Since 2009, children up to age 19, living below 250% of the federal poverty level, have been eligible for Healthy Montana Kids (Children’s Medicaid and CHIP). As of December 2019, enrollment was 119,030.
The ACA Federally-Facilitated Marketplace enrollment for 2019 was 45,374, and for 2020 that number decreased to 43,822. The table below outlines sources of health insurance for Montana, according to the U.S. Census American Community Survey estimates for 2018:
Percentage of Sources of Health Insurance Coverage in Montana – Total Population (Some overlap from dual coverage) |
|
Employer |
54.7 |
Medicaid |
24 |
Direct Purchase |
12.3 |
Uninsured |
10 |
Tri-Care |
3.3 |
Medicare |
3 |
VA Care |
1.9 |
Statutory authority for maternal and child health services are found in the Montana Code Annotated (MCA) Title 50, Health and Safety. General powers and duties of the state include administration of federal health programs delegated to the states; rule development for programs protecting the health of mothers and children (including programs for nutrition, family planning services, improved pregnancy outcomes, Title X, and Title V); acceptance and expenditure of federal funds available for public health services; and use of local health department personnel to assist in the administration of laws relating to public health. Montana's Initiative for the Abatement of Mortality in Infants (MIAMI) is authorized in MCA 50-19-401 and Fetal, Infant, Child and Maternal Mortality Review (FICMMR) is authorized in MCA 50-19-301.

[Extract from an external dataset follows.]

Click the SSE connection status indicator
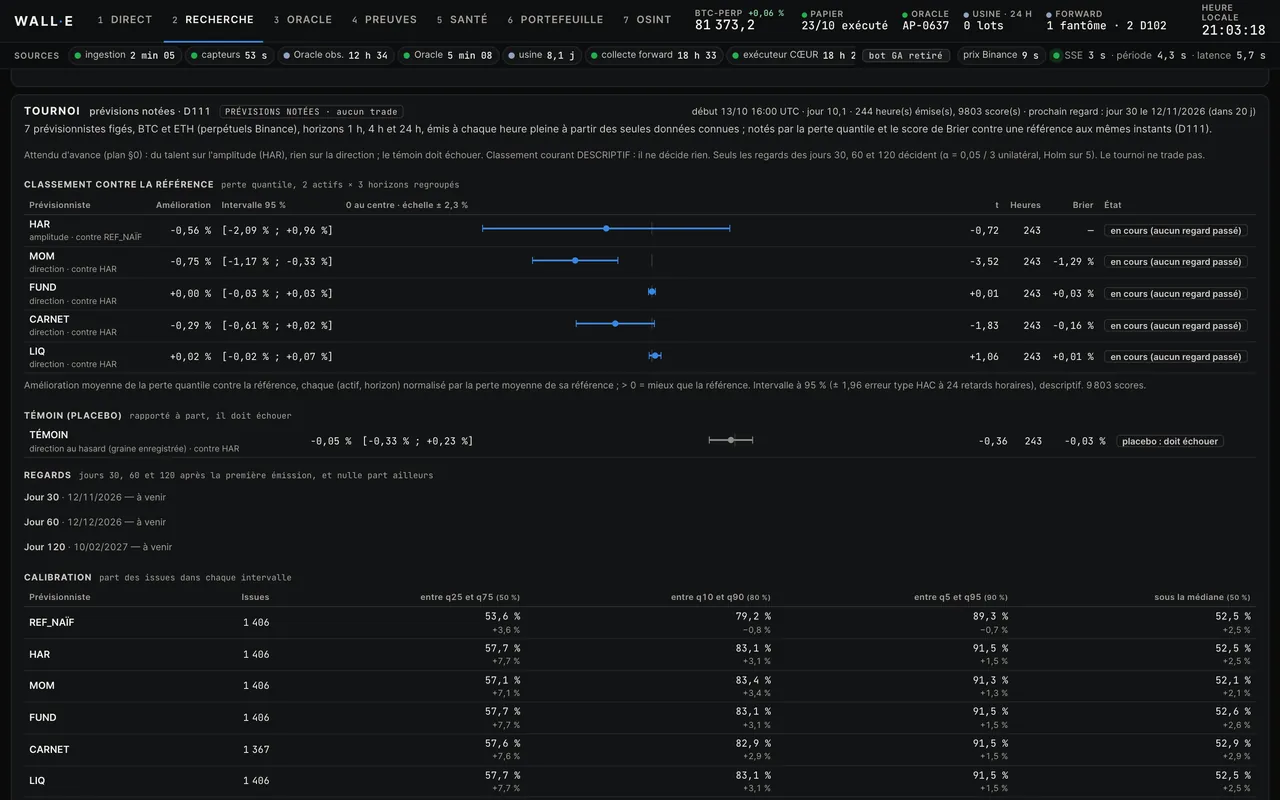1280x800 pixels. pyautogui.click(x=1079, y=55)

Montana’s Title V Program provides leadership and direction to state and local programs and partners for issues affecting the health of the MCH population. Montana’s Title V/MCHBG allocation to county health departments is based on the total numbers of women of child bearing age (15 to 44 years); infants and children ages 0 through 18; and individuals aged 0 to 44 living in poverty.

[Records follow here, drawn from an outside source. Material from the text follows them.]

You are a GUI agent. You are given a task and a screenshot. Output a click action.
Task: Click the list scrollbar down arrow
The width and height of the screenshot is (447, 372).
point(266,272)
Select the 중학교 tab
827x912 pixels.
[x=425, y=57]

Montana’s Title V/MCHBG funds are allocated as required by Section 501 to 510 [42 U.S.C. 701 to 710]; and ARM 37.57.1001 governing the MCHBG. Historically, based on this funding formula, the County Public Health Departments have received 45% of the total funding. In FFY 2019, the counties expended $1,032,464 to provide services to their county’s maternal and child population. The CSHS section expended $691,995 (30.09%) providing services to CYSHCN; $123,933 (5.39%) was spent on administrative costs; and, the remaining was spent on state-level MCH programs.
The 2020 Statewide 5-Year MCH Needs Assessment has identified seven priority areas, by population domain:
- Perinatal & Infant: Infant Mortality
- Children: Oral Health
- Adolescent: Bullying
- Women & Maternal: Annual Preventive Healthcare Visit
- Children with Special Health Care Needs: Medical Home
- Cross-Cutting & Systems Building: Access to Public Health Services
- Cross-Cutting & Systems Building: Family Support Services and Health Education
In addition to the priority maternal and child health needs, there are several overarching issues which pose unique challenges to health care delivery: the aging population; geographic realities; and, access to health care. Some County Public Health Departments are the sole source of certain maternal and child health care services, such as immunizations, for the surrounding population. Montana’s Title V funds are directly supporting County Public Health Departments (CPHDs) in 52 counties in FFY 2020, and are critical to meeting the public health needs of the maternal and child population across the state.